**Exercise**
Your job is to return each record exactly, minus any pictures.

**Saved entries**
########

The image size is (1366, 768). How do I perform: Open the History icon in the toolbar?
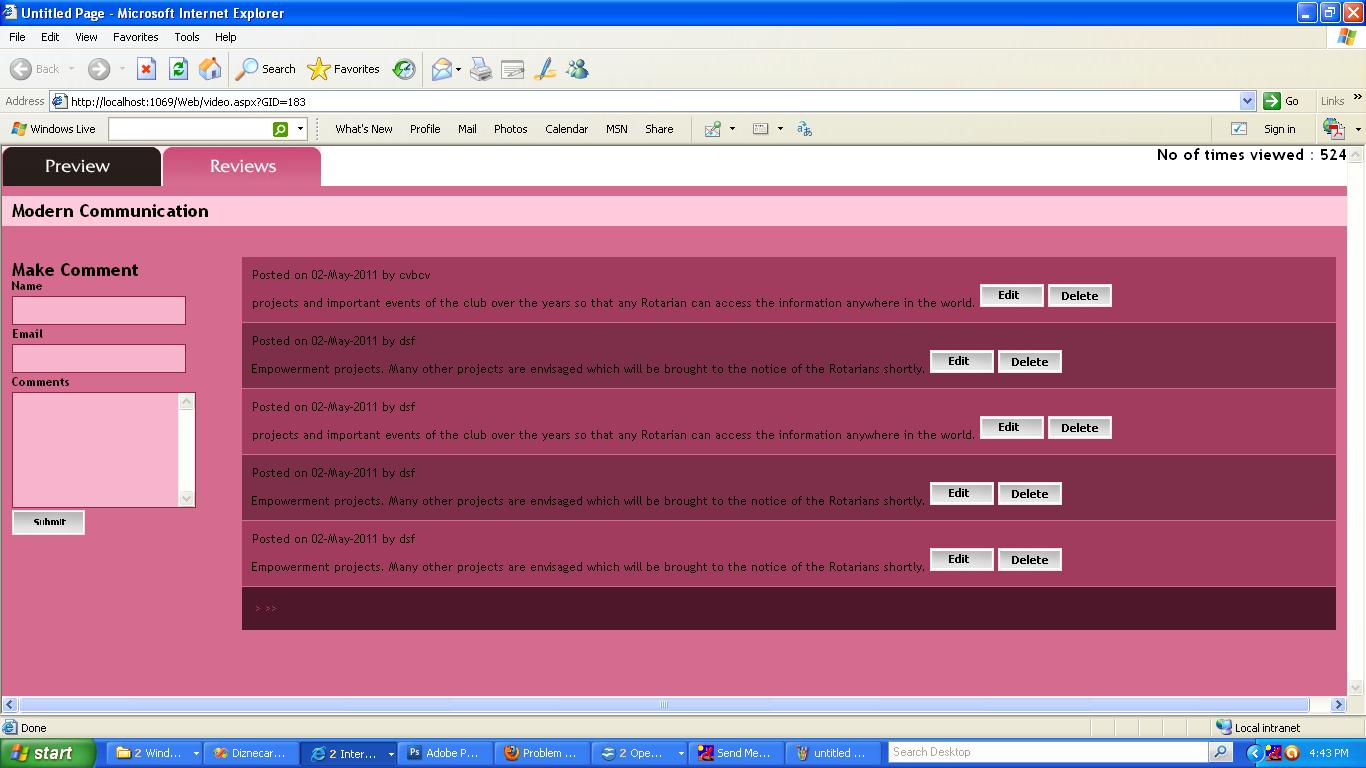point(404,69)
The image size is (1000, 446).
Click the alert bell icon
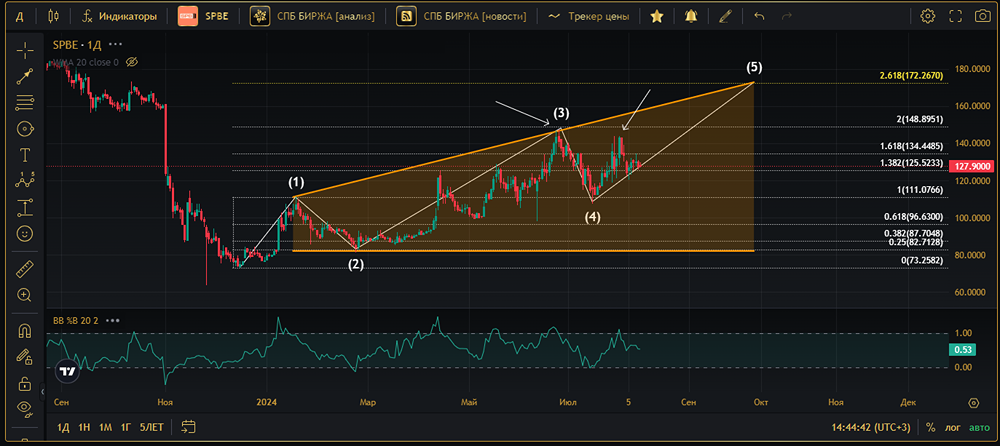[x=691, y=17]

########

**Result of this task**
The image size is (1366, 768). How do I perform: Open the History icon in the toolbar?
point(404,69)
The image size is (1000, 446).
Click the alert bell icon
[x=691, y=17]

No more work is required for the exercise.